WHAT TO DO: Using the article on John Eliot Gardiner's Erato recordings, explain in one to three sentences why Gardiner formed the Monteverdi Choir.

PASSAGE TO READ:

Sir John Eliot Gardiner: breaking out of the Baroque
Edward Breen
Thursday, July 27, 2023
Edward Breen welcomes the reissue of John Eliot Gardiner’s pioneering Erato legacy

What feels like a very short decade ago, James Jolly celebrated Sir John Eliot Gardiner’s 70th birthday in this magazine and reflected that Gardiner was ‘the first conductor to follow a very modern trajectory’, also noting that ‘the alignment of Gardiner’s career with the Golden Years of the recording industry allowed him to record extensively’. Both points are amply reflected in this handsome box-set of Gardiner’s complete Erato recordings, which span a period of rapid growth in his recording activities throughout the 1980s. Sixty-four discs from 1976 to 1990 – and one outlier from 1995 (‘England, my England’: music from the soundtrack to Tony Palmer’s film about the story of Henry Purcell) – are testament to an extraordinarily impressive musical appetite and insatiable curiosity, and all this while he was also recording for DG Archiv Produktion (among others). The set also includes three Gramophone Award winners: Handel’s Dixit Dominus (1978) and L’Allegro, il Penseroso ed il Moderato (1980), and Leclair’s Scylla et Glaucus (1988).
Gardiner’s performances have plenty of style whether or not he uses period instruments
The Monteverdi Choir and Monteverdi Orchestra were, of course, long established by the start of this relationship with Erato, but among the unique moments captured by this collection are the beginning of the English Baroque Soloists, the period-instrument ensemble founded in 1978, and the five years (1983‑88) when Gardiner was music director of the Opéra National de Lyon, where he founded an entirely new orchestra. He produced a particularly astounding account of Chabrier’s L’étoile in 1984, when the Lyon orchestra was just a year old, and there followed several more treasures from the French repertoire. Throughout this collection the Monteverdi Choir are a unifying presence, collaborating with all three orchestras. Theirs is a choral rather than consort sound, characterised by a superbly clear sense of line and reliably warm tone. Talking to Alan Blyth for Gramophone in 1975, Gardiner reflected: ‘My ideas about Monteverdi developed really out of a reaction to the preciosity of King’s [College Choir, Cambridge]. I saw their musical abilities but realised they were buried in 19th-century tradition. I felt it was a challenge to create a choir that could sound more Mediterranean, hence the Monteverdi [Choir] was formed.’
Yet Gardiner’s Erato relationship stops short of his next big project: the Orchestre Révolutionnaire et Romantique, founded in 1989. Erato may not have recorded this group but you can feel Gardiner’s appetite for Romantic music already brewing in these Erato years, particularly with his fine accounts of Schubert and Bizet symphonies with the Orchestra of the Opéra de Lyon. I wonder whether Gardiner was one of the main people to cross Laurence Dreyfus’s mind back in 1984 when he memorably described the early music movement in The Musical Quarterly as ‘casting a covetous glance at the 19th century’.

RECORDS SUPPLIED:
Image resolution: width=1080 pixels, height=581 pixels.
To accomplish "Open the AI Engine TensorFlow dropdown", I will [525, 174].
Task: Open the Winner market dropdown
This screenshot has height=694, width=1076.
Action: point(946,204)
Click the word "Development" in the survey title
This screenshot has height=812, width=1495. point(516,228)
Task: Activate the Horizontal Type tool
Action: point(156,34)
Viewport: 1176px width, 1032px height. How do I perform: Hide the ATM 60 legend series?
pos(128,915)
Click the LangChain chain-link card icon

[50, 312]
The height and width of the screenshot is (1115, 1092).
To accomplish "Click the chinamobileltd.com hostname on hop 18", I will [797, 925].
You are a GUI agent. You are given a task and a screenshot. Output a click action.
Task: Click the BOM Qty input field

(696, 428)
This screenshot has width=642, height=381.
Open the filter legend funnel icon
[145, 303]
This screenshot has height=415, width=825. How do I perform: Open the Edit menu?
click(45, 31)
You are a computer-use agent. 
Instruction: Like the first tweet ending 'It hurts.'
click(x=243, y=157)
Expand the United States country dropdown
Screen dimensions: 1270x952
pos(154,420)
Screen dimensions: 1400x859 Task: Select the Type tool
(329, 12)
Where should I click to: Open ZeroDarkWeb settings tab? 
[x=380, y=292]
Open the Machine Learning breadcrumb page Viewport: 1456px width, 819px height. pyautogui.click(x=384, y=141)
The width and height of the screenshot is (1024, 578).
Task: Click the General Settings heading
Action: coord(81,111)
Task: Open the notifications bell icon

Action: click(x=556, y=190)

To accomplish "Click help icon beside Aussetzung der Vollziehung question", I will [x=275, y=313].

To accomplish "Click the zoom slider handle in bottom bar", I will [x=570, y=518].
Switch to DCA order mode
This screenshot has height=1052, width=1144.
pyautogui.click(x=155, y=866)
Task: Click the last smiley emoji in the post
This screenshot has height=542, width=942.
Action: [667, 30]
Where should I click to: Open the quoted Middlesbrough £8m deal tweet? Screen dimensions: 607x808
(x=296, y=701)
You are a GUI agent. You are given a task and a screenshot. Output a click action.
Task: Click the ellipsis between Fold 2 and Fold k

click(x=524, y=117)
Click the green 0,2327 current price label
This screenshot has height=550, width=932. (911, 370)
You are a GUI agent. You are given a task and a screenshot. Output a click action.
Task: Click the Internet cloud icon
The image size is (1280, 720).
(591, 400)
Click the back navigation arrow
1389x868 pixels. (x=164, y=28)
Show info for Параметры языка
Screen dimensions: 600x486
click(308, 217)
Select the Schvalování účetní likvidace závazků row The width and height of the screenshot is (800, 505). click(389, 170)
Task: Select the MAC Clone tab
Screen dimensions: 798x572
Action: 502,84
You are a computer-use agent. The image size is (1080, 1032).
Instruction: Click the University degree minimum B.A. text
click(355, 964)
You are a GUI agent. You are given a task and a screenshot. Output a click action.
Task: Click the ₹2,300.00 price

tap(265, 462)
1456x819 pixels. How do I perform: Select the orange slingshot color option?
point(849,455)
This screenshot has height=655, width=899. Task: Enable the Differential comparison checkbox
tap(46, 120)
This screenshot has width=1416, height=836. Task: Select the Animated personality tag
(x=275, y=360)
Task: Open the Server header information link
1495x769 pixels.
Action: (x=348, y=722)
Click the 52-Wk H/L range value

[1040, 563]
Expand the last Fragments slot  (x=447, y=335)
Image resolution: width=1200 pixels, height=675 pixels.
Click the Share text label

OUTPUT OF THE EXERCISE: Gardiner formed it in reaction to what he called the preciosity of King's College Choir, Cambridge. He saw their musical abilities but felt they were buried in 19th-century tradition. So he set himself the challenge of creating a choir that could sound more Mediterranean.